No inverno passado, quando os Misipawistik Cree se preparavam para lançar o seu programa de guardiões, o rio começou a congelar. Os pescadores de gelo montaram cabanas, transformando o rio em um lúcio livre para todos. Os guardiões fecharam o rio, dizendo que como a pesca era a força vital da sua comunidade, todos teriam que parar de pescar no viveiro.
“O que você vai fazer sobre isso?” alguns moradores perguntaram aos guardiões.
Os responsáveis pela conservação de Manitoba não impediriam ninguém de pescar se alegassem ascendência nativa, mas se os guardiões denunciassem um membro da tribo ao governo Misipawistik Cree, isso poderia deduzir multas de quaisquer desembolsos futuros. E também poderia multar qualquer não-membro por invasão, já que a única rota para o gelo era através da reserva Cree.
“Houve algumas perguntas como 'Isso é uma lei real?' Sim, esta é a nossa lei”, diz Cook.
Os Misipawistik Cree mal têm dinheiro suficiente para compensar os guardiões – embora forneçam honorários e dinheiro para gasolina. Outros programas de guardiões mais antigos conseguiram criar fundos fiduciários a partir de subvenções e taxas de turismo e recreação como forma de mitigar as oscilações do financiamento para a conservação. Um plano de negócios encomendado pela Coastal Stewardship Network e pela TNC Canada (agora conhecida como Nature United) concluiu que, por cada dólar investido anualmente num programa de vigias, a respectiva Primeira Nação beneficia de pelo menos 10 vezes esse montante.
Para conseguir isso, porém, uma comunidade precisa de dólares para investir. No caso dos Misipawistik Cree, Manitoba recolhe todas as receitas provenientes das licenças de pesca e caça na província, mas paga aos Cree apenas 200 dólares por mês para partilharem os dados que os tutores recolhem sobre o número e a mortalidade dos alces. Cook passa muito tempo escrevendo pedidos de subsídios. “Há poucos potes de dinheiro. É muito trabalhoso juntá-los para criar um pote grande o suficiente para fazer o tipo de trabalho que queremos fazer.”

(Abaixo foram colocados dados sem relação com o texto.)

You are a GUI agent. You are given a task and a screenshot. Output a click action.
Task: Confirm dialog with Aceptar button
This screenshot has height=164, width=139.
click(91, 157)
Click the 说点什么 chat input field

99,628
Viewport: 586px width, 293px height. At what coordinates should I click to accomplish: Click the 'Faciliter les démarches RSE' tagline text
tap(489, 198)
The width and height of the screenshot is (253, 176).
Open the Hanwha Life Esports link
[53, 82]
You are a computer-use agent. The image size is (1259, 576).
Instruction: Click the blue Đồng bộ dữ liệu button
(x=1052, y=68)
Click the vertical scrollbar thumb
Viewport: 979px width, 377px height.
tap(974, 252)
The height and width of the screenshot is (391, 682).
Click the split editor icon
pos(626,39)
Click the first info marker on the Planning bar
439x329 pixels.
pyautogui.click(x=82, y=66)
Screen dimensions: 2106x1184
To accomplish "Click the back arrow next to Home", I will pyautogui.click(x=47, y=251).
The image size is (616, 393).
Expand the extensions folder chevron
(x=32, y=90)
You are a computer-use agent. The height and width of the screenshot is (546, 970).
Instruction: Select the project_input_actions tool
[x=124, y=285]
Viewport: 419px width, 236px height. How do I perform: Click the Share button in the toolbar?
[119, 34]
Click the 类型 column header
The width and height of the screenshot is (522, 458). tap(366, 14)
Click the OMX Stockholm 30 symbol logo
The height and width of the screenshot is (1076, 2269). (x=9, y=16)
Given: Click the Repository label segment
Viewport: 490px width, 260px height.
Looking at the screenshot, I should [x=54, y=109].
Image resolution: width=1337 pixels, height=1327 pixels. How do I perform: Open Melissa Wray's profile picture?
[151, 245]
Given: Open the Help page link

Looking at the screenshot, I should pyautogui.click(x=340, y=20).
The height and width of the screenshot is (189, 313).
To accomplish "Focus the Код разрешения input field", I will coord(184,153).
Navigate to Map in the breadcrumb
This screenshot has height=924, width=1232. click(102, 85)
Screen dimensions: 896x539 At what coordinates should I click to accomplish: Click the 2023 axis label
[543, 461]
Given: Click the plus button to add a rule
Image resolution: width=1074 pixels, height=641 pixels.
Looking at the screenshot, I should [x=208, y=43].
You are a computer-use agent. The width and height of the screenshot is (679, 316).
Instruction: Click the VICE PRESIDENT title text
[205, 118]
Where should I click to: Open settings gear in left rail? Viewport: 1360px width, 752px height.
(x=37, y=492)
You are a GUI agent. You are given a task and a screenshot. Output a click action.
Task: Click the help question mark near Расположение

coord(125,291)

Os Misipawistik Cree estão considerando transformar seu território em uma Área Protegida Indígena, como a recentemente criada Área Protegida Edéhzhíe nos Territórios do Noroeste. Os Cree manteriam canais diplomáticos com os governos provinciais e nacionais, mas esta colaboração na gestão de terras e águas estaria mais próxima daquilo com que os Cree pensavam que estavam a concordar quando assinaram pela primeira vez tratados com o governo britânico em 1800. A barragem permaneceria – pelo menos por um tempo. “Precisamos abandonar os combustíveis fósseis e fazer a transição para melhores fontes de energia antes de podermos realisticamente desmontar esta barragem”, diz Cook.
Cook reuniu-se recentemente com funcionários do Departamento de Desenvolvimento Sustentável de Manitoba. Foi uma boa reunião – a unidade de conservação da província tem falta de pessoal e está grata pelos dados ambientais que os guardiões têm recolhido. Mesmo assim, quando Cook saiu, ela disse algumas palavras de despedida. Ela convidou a equipe para trabalhar para os Cree quando eles assumirem o controle de uma vez por todas.
Este artigo foi publicado na edição de setembro/outubro de 2019 com o título “Esta terra é a nossa terra”.